Frappes israéliennes en Iran : l’administration Trump prend ses distances et défend la voie diplomatique
Frappes israéliennes en Iran : l’administration Trump prend ses distances et défend la voie diplomatique

Alors qu’Israël a lancé une série de frappes majeures contre des installations nucléaires iraniennes, l’administration du président américain Donald Trump a affirmé jeudi ne pas être impliquée dans l’opération, tentant ainsi de préserver ses efforts diplomatiques en vue d’un nouvel accord nucléaire avec Téhéran. Cette position prudente contraste avec l’escalade militaire actuelle au Moyen-Orient, que Washington redoute de voir dégénérer.

Le secrétaire d’État américain Marco Rubio a précisé que les frappes israéliennes avaient été décidées de manière « unilatérale » par Tel-Aviv, bien que les États-Unis aient été informés à l’avance. « Nous ne participons pas aux frappes contre l’Iran », a-t-il déclaré, insistant sur la priorité de « protéger les forces américaines dans la région ». Rubio a néanmoins averti l’Iran qu’aucune attaque contre les intérêts ou le personnel américains ne serait tolérée.

Quelques heures avant les bombardements, Donald Trump avait appelé à une résolution diplomatique du différend nucléaire. Tout en admettant que « des frappes pourraient très bien se produire », le président américain avait réaffirmé son intention de reprendre les négociations avec l’Iran. Ces discussions, prévues dimanche à Oman, réuniront l’envoyé spécial américain Steve Witkoff et le ministre iranien des Affaires étrangères Abbas Araqchi. Malgré la tension extrême, un haut responsable américain a assuré jeudi soir que les pourparlers étaient toujours maintenus.

Cette offensive israélienne survient au moment où Trump tente de conclure un accord censé remplacer le pacte de 2015 abandonné par son administration lors de son précédent mandat. L’Iran, de son côté, martèle que son programme nucléaire est à vocation exclusivement civile. Pourtant, l’Agence internationale de l’énergie atomique a récemment déclaré que Téhéran violait ses obligations de non-prolifération — une première en près de vingt ans.

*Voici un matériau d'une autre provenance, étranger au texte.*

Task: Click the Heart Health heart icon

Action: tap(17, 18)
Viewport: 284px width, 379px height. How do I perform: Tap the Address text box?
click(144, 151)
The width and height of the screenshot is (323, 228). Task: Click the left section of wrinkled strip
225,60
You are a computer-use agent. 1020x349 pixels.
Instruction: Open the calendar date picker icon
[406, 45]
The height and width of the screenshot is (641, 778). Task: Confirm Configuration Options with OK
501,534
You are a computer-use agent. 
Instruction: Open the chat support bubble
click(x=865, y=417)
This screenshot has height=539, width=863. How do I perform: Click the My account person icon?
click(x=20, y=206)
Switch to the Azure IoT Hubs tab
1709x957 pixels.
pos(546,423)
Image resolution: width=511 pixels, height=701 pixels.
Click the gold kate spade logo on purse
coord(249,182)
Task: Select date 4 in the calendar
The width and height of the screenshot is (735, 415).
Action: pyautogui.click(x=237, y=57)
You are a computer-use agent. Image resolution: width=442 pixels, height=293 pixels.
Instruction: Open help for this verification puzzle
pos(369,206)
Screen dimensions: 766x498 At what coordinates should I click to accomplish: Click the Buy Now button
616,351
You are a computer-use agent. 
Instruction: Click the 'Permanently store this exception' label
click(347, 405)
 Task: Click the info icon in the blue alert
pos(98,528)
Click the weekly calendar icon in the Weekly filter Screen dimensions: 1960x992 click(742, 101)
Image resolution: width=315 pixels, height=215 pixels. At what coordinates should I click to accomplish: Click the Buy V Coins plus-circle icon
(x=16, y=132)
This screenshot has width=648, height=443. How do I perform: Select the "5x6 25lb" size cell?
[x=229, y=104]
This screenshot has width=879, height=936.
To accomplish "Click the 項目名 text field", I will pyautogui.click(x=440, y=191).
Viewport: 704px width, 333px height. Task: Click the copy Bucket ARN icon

L’attitude de Trump tranche désormais nettement avec celle de son allié israélien Benjamin Netanyahu. Le président américain souhaite également accélérer l’acheminement de l’aide humanitaire à Gaza, une autre source de désaccord avec le Premier ministre israélien, critiqué pour sa gestion prolongée du conflit. Les tensions bilatérales se sont cristallisées en début de semaine lors d’une rencontre entre les deux dirigeants, au cours de laquelle l’Iran a dominé les échanges.

Dans un contexte de vives inquiétudes sécuritaires, Washington a commencé à retirer une partie de son personnel diplomatique et militaire du Moyen-Orient. Trump, dans une déclaration mardi, avait prévenu que la région « pourrait devenir dangereuse ». Si les États-Unis ne souhaitent pas être entraînés dans un nouveau conflit, les représailles iraniennes contre Israël pourraient néanmoins les placer dans une position délicate.